Edit quality pipeline
Edit a pipeline to view, add, or edit transforms that it applies to uploaded data.
- On the main navigation menu, click .
- In the Name column, find the pipeline that you want to edit. In the Search box, you can match all or part of a pipeline title to filter pipelines shown in the table.
- In the Name column, click the ellipsis, then click Edit.
Rename quality pipeline
You can rename a pipeline on the Pipelines page.
- On the main navigation menu, click .
- In the Name column, find the pipeline that contains the pipeline you want to edit.
- In the Search keyword box, you can enter a keyword to filter pipelines shown in the table.
- In the Name column, click the ellipsis, then click Rename.
- In the edit box that appears in the Name column, type a new name, then press Enter. A name must start with a letter. It can contain letters, numbers, dashes, and underscores.
Delete quality pipeline
You can delete a pipeline from the Pipelines page.
- On the main navigation menu, click .
- Find the pipeline that you want to delete in the pipelines table.
- In the Search keyword box, you can enter a keyword to filter pipelines shown in the table.
- In the Name column, click the ellipsis , then click Delete.
- Click Yes to confirm the deletion.
Filter rows that match data in pipeline
While editing a pipeline, you can filter out rows in the inspection table that do not contain specified data.
Quality pipeline settings
- Entity type: Shows the type of entity.
- Entity name: Specifies the name for the entity that shows above columns on the pipeline page. You can edit the name shown in this field.
- Map fields for this entity: You can change fields mapped to the entity field types.
- Name: Specifies the name for the run configuration.
- Connection: Specifies the connection to the source data.

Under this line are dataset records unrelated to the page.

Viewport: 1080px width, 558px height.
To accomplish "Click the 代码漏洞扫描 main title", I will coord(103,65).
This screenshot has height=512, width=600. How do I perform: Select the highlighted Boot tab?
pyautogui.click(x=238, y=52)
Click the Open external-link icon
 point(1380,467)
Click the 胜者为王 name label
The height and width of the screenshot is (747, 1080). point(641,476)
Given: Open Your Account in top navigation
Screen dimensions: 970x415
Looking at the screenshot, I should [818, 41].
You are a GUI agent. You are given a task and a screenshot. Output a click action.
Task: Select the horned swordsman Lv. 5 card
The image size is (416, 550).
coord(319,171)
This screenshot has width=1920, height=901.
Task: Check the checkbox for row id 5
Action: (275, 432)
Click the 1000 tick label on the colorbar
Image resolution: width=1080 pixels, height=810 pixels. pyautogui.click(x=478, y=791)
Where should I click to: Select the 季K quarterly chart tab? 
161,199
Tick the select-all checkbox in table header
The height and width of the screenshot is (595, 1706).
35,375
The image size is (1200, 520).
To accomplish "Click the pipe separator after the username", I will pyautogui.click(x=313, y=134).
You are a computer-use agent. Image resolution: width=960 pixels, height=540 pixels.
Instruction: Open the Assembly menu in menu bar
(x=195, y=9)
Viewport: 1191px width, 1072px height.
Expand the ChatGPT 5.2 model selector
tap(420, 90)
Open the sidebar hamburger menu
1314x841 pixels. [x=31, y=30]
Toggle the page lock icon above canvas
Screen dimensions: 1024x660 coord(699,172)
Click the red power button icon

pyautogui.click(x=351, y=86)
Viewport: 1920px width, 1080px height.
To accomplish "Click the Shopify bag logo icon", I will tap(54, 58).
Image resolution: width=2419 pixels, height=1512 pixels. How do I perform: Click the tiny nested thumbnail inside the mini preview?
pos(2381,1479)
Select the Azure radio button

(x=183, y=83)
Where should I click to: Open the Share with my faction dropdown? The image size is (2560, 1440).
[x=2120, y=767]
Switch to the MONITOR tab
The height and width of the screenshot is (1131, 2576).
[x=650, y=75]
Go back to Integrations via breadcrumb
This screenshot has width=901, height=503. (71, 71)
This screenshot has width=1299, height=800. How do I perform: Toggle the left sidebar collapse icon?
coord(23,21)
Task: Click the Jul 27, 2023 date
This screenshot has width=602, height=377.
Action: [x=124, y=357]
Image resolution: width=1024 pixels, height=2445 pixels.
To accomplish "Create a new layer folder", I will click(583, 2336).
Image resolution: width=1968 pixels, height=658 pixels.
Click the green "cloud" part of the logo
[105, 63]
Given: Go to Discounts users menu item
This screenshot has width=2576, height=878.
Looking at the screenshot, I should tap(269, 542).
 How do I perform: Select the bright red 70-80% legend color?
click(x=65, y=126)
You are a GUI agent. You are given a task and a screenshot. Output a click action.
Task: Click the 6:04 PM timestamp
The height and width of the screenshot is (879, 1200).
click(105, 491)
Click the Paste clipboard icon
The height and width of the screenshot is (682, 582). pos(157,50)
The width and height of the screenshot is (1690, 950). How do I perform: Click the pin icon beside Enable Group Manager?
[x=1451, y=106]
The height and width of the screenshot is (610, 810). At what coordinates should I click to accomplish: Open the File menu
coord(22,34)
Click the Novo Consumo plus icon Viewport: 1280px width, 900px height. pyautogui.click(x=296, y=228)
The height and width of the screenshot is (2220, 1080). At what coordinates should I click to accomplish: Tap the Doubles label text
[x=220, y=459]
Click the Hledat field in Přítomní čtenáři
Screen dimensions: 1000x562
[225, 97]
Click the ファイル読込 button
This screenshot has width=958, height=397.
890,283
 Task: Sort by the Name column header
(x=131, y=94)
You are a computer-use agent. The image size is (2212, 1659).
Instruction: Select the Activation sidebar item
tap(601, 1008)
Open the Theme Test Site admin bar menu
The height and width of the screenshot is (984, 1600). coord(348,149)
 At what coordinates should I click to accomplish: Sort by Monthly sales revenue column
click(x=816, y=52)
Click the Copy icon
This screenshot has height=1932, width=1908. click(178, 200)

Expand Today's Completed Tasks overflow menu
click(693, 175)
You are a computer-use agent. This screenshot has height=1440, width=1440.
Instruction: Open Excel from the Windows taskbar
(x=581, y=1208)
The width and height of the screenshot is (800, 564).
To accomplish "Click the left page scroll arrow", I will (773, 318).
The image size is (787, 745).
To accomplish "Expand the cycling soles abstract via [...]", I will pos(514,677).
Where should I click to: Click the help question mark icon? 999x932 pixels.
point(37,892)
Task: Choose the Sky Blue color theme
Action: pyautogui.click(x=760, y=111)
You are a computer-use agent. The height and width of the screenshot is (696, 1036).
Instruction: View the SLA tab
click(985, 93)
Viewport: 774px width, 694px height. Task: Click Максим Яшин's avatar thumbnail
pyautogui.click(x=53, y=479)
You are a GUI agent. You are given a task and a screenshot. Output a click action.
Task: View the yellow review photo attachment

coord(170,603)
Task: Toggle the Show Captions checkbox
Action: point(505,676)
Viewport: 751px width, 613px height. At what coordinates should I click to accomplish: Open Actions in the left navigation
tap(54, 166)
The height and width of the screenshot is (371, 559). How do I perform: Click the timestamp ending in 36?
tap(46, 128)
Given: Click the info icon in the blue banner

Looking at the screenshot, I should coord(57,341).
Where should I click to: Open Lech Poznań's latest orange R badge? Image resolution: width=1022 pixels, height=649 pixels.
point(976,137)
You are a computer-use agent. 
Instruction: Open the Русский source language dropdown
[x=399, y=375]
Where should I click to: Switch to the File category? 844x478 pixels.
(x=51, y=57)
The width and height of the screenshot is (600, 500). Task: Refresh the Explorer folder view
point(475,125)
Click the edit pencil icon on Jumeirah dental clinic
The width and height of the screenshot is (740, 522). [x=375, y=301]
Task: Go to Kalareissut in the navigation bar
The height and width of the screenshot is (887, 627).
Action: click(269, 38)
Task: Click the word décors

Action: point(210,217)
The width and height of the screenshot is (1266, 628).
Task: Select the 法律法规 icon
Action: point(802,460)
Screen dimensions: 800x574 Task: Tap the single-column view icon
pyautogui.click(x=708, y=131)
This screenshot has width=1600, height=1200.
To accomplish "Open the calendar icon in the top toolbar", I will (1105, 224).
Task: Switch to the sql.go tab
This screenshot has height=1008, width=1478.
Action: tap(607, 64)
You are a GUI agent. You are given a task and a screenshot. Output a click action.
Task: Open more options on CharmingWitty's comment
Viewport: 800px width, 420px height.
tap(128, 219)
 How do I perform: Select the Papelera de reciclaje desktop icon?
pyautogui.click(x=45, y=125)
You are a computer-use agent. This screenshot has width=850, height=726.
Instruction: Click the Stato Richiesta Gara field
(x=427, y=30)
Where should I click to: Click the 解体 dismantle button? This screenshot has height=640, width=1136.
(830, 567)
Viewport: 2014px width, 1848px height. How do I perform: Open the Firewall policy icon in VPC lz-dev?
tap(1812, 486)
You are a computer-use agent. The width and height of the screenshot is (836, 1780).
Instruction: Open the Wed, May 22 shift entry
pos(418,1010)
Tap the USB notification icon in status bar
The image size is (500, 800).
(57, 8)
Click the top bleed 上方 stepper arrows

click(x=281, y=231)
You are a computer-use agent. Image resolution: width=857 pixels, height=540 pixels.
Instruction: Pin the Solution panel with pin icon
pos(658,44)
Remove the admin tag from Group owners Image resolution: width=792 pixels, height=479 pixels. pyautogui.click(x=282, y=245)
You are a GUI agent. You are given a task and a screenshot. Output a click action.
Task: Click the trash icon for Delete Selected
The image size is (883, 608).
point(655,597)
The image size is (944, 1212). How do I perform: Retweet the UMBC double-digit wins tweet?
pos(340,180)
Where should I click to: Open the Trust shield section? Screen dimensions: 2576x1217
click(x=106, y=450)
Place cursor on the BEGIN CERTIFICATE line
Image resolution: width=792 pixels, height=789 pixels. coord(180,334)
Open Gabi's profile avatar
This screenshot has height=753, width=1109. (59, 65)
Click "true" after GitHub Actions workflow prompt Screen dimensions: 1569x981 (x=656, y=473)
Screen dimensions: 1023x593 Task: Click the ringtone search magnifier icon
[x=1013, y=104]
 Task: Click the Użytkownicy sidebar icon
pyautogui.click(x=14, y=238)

- Source dataset: This specifies the dataset on which to run the pipeline. By default, the dataset used to build the pipeline shows here. Click the Browse button to choose a dataset in a connected database. Input fields for the pipeline must match input fields in the source dataset schema.
- Target options:
- Append to target dataset: Output is appended to columns in the target dataset. You can use this option when the schema of the pipeline output matches the target dataset schema. The pipeline engine verifies that the pipeline output schema and the target dataset schema match before it commences output to the target dataset.
- Overwrite to target dataset: Output overwrites the target
dataset. Choose one of two options from the drop-down list.
- Truncate Dataset: Empties the dataset, then writes data to the same dataset. This choice deletes all data but preserves the dataset definition. You can use this option when the schema of the pipeline output matches the target dataset schema. The pipeline engine verifies that the pipeline output schema and the target dataset schema match before it commences output to the target dataset.
- Drop Dataset: Drop the target dataset, then create and write data to a new dataset. This choice recreates the dataset definition on the host server. The pipeline output does not have to match the target dataset schema and no verification is performed by the pipeline engine.
- Target dataset: This specifies the dataset in which to store the output results from the pipeline. Click the Browse button to choose a dataset in a connected database.
- Pipeline engine: Specifies the pipeline engine to run pipeline jobs. Select one of the pipeline engines from the list or click that Add button to create a new pipeline engine.